───── Information provided ─────

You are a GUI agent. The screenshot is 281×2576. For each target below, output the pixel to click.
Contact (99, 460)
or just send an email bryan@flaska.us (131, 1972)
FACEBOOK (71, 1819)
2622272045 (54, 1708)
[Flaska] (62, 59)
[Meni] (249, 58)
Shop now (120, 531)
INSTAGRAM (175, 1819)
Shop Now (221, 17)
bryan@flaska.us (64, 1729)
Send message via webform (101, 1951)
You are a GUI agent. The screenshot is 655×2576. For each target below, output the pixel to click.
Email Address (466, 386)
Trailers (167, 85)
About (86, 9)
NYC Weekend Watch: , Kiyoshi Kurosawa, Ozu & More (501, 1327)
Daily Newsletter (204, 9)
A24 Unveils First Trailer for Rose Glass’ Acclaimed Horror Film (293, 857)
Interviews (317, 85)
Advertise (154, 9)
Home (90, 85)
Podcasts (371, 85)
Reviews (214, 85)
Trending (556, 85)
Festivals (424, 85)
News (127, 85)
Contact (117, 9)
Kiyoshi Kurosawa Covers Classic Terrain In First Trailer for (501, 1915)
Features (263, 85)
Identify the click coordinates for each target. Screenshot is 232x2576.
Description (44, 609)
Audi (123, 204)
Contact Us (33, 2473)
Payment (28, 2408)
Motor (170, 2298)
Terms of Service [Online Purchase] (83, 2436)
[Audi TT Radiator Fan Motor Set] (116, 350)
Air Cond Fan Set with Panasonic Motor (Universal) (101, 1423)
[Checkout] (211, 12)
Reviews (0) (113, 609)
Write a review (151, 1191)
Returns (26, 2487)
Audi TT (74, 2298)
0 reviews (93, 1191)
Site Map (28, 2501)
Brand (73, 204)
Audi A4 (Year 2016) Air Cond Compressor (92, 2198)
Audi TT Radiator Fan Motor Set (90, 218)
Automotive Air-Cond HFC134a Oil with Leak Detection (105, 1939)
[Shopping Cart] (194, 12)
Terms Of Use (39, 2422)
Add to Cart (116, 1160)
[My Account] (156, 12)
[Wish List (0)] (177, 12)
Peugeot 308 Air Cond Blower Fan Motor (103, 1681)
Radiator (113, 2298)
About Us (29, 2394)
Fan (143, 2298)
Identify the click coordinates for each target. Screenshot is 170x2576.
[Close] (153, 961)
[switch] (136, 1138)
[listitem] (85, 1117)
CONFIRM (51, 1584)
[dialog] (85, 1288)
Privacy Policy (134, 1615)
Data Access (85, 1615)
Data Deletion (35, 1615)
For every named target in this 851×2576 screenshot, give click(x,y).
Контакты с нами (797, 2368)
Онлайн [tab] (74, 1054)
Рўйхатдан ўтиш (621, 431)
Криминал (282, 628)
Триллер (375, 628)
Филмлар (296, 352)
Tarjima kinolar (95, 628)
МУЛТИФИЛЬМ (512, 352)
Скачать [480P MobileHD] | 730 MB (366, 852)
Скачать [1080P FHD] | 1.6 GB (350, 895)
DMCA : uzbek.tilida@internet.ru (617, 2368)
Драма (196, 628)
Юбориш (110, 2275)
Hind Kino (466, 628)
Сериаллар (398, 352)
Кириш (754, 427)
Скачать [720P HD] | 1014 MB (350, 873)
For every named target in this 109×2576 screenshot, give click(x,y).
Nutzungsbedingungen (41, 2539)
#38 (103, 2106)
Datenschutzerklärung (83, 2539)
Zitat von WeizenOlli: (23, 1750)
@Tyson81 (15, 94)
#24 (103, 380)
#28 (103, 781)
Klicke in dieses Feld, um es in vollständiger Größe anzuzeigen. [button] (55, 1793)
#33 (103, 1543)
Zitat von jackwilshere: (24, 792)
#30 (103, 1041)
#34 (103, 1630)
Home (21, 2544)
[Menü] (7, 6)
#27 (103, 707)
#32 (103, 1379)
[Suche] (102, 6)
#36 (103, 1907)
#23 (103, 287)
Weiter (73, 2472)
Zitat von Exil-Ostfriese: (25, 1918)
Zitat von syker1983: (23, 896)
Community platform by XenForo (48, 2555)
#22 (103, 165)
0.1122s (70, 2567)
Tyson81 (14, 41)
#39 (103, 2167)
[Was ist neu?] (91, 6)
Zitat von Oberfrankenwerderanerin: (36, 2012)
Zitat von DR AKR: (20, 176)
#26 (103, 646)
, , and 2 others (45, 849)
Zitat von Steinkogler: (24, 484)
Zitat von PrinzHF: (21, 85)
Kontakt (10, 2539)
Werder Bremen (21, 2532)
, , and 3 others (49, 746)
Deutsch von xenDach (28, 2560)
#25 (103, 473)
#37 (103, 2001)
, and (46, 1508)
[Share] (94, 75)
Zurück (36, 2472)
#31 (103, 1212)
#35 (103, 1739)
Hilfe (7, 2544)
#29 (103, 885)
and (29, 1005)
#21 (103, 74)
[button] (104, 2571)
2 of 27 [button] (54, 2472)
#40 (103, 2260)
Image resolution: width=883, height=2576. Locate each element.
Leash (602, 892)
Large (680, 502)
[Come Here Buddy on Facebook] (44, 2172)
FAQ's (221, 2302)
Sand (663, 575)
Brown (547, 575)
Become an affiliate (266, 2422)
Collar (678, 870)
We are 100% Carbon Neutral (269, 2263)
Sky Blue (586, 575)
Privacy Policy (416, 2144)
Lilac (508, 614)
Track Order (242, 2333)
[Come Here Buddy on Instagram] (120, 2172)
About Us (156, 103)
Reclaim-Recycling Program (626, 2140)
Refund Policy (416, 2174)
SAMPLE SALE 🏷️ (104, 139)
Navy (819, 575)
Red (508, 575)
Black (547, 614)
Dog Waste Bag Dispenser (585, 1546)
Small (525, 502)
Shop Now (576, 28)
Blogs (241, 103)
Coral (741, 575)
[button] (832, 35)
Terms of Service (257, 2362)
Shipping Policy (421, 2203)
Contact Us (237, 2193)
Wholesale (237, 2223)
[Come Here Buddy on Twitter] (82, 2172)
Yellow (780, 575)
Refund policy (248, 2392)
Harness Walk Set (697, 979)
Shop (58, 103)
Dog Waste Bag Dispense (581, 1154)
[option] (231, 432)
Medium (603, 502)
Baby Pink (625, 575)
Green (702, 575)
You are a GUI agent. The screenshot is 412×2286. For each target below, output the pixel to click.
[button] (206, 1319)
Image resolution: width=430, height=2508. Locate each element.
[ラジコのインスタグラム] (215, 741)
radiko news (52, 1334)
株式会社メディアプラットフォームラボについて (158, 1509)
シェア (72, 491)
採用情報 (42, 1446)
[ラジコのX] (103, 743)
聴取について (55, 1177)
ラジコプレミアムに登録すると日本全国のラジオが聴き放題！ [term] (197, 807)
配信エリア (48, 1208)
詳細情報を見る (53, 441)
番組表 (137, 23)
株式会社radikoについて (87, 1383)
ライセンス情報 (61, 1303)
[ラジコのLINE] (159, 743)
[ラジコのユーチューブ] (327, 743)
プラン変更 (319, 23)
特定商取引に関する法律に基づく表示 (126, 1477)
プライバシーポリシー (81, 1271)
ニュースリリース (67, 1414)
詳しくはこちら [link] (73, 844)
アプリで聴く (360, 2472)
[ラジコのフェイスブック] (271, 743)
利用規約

─────

• [What you should do]
Copy out precisely the lines from the line with "0 reviews (93, 1191)" to the line with "About Us (29, 2394)" in the material above, including those two lines and omitting all the rest.

• [Task output]
0 reviews (93, 1191)
Site Map (28, 2501)
Brand (73, 204)
Audi A4 (Year 2016) Air Cond Compressor (92, 2198)
Audi TT Radiator Fan Motor Set (90, 218)
Automotive Air-Cond HFC134a Oil with Leak Detection (105, 1939)
[Shopping Cart] (194, 12)
Terms Of Use (39, 2422)
Add to Cart (116, 1160)
[My Account] (156, 12)
[Wish List (0)] (177, 12)
Peugeot 308 Air Cond Blower Fan Motor (103, 1681)
Radiator (113, 2298)
About Us (29, 2394)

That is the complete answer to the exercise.